You are all very aware of my lack of updates. I need not expound upon that point at any length. Moving on...

I have two basic worries about work right now. The first is more general and, as such, I feel might be easily allayed. Work has been keeping me very, very busy. So much so that all I feel I do right now is work and sleep (with an occasional meal thrown in for good measure). It's really starting to wear on me and I feel that if things don't let up soon, I may risk burning out. Worst of all, though, is that I haven't really had time to do anything creative. No reading, writing, etc... I come home, crank out about an hour of video games to wind down, make dinner, and go to bed (I'm in bed early these days, but more on that in a bit). I hope that once my deadlines are hit I'll be allowed the tiniest amount of breathing room. At least enough so that when I get home I'm not thinking constantly about what I have to do at work tomorrow.

My second worry is decidedly more complicated than the first (which is saying something). To frame this properly: I have been in training for the last three days. Throughout the time spent in the training room the one thing that has been made abundantly clear to me is I do not love computing so much as my coworkers. What I mean by that is this: while we are learning the new tech, I am excited about it's applications to my job and, perhaps, another idea or two. Something I could see the tech being a useful tool for enhancing. My interest stops right about there. My coworkers, on the other hand, will raise interesting questions about the tech. "Can I do A if I have methods B and C?" And the instructor will say, "I don't know. Let's see!" And fritter away 10 minutes or more trying to find out. It's not that I don't appreciate this nor do I feel like my time is wasted. Quite the opposite, really. I think it gives me a better understanding of the language.
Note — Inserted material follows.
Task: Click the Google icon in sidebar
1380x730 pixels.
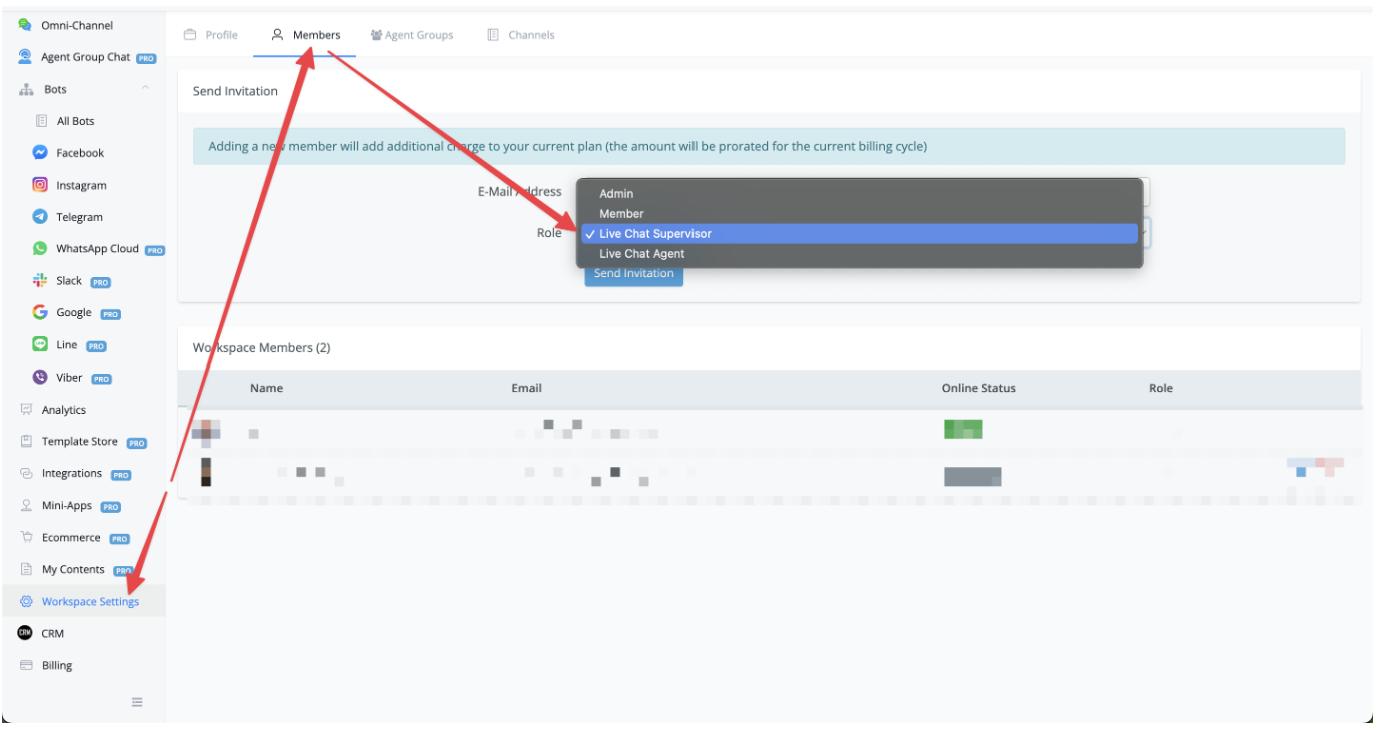Action: pos(40,313)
What it does, though, is make apparent to me that I am not as into programming as these people. They have happily admitted to me that they have other jobs, consulting jobs or the like, working with computers in the spare time, outside of work. Such is there devotion. I am not like that, however, and, to an extent, I think it bothers me. I feel like the only way to really get ahead in the industry I've chosen (or, really, any industry) is to wholly devote yourself to it. By that I mean taking time to do things non-profession related once in a while, but on an average weeknight, spending your time at home furthering your expertise. I see my coworkers do this and I am torn between feeling like they aren't living enough or that I'm not studying enough. Whatever the case may be, it worries me that I may be in the wrong profession or that I do not work as hard as I believe I do.

Moving on...

I've been getting to bed early lately. I mean, like, really early. Whereas I used to clock in anywhere between 11PM and 2AM, these past couple weeks I haven't made it past 10PM without yawning. As I write this, I notice it's 10:03PM, the latest I've been up in 4 days. I know work has a lot to do with it. Two weeks of stress and wear you down. But the trouble isn't from not getting to sleep, it's from staying asleep. Over the weekend I stayed up late and slept through the night. These last couple days, however, I've gone to bed early and woken up every 2 or 3 hours. I'm never awake for more than a minute or so, but, still, long enough for me to vividly remember it now. I dislike that if I stay up late I have no trouble sleeping, but generally can make it through the day without tiring too much. The same can be said of the nights where I wake up and, though I feel rested in the morning, I still don't feel completely rested. Like something is missing.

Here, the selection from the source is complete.